Puis-je m’aventurer dans le désert avec une voiture de location ordinaire ?
Non. Une voiture de tourisme ordinaire n’a pas sa place sur les pistes de sable et votre assurance ne couvre quasi jamais les dommages sur les routes non revêtues. Roulez avec votre voiture de location jusqu’au dernier village au bord du désert, garez-vous là dans un endroit gardé et passez à un 4x4 avec guide local ou à une excursion organisée.
Conduire dans les villes marocaines est-il dangereux ?
C’est surtout dense et chaotique, pas forcément dangereux si vous conduisez de manière défensive. Attendez-vous à des scooters, des piétons, des charrettes et des règles de priorité appliquées avec souplesse. Conduisez calmement et de manière prévisible, gardez vos distances et acceptez un rythme plus lent. Dans les vieux centres-villes, vous ne roulez de toute façon pas : là, vous vous garez en dehors des remparts.

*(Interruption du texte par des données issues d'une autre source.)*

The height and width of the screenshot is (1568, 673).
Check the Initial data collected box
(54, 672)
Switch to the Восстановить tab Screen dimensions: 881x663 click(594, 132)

Puis-je conduire de nuit en dehors de la ville ?
C’est déconseillé. Sur les routes de campagne, des piétons, cyclistes, charrettes et animaux non éclairés circulent la nuit, souvent sans réflecteurs. Planifiez vos étapes de façon à arriver à destination avant la nuit.
Combien coûte la location d’une voiture au Maroc ?
Cela varie fortement selon la saison, le loueur et la catégorie de véhicule, donc nous ne citons pas de montants fixes. Comptez, en plus du prix de location, sur des extras comme le carburant, le péage, les gardiens de parking, les pourboires et le rachat de votre franchise. Réserver à l’avance donne généralement le meilleur choix et le meilleur prix, surtout en haute saison.
Quelle est la meilleure période pour un circuit en voiture ?
Le printemps (mars à mai) et l’automne (septembre à novembre) sont les plus agréables. En été, l’intérieur du pays et le désert deviennent souvent extrêmement chauds, tandis que la côte reste plus douce grâce à la brise de l’océan. En hiver, il peut faire froid dans l’Atlas et les cols en altitude peuvent recevoir de la neige.
Comment payer le carburant et le stationnement au Maroc ?
Souvent en liquide, en dirhams. Le plein se fait généralement à une pompe avec personnel où un petit pourboire est d’usage, et on ne peut pas payer par carte partout. Le stationnement près des villes passe souvent par un gardien (gardien de parking) à qui vous donnez quelques dirhams. Gardez donc toujours un peu d’argent liquide sur vous.
Puis-je franchir le Tizi n’Tichka avec une voiture ordinaire ?
Oui. Le Tizi n’Tichka est un col de montagne asphalté que vous pouvez parcourir avec une voiture de location ordinaire. Tenez toutefois compte des portions étroites, des virages serrés, du trafic de poids lourds et d’une vitesse moyenne basse. Partez tôt, freinez à la descente avec votre moteur et prévoyez largement le temps pour l’étape.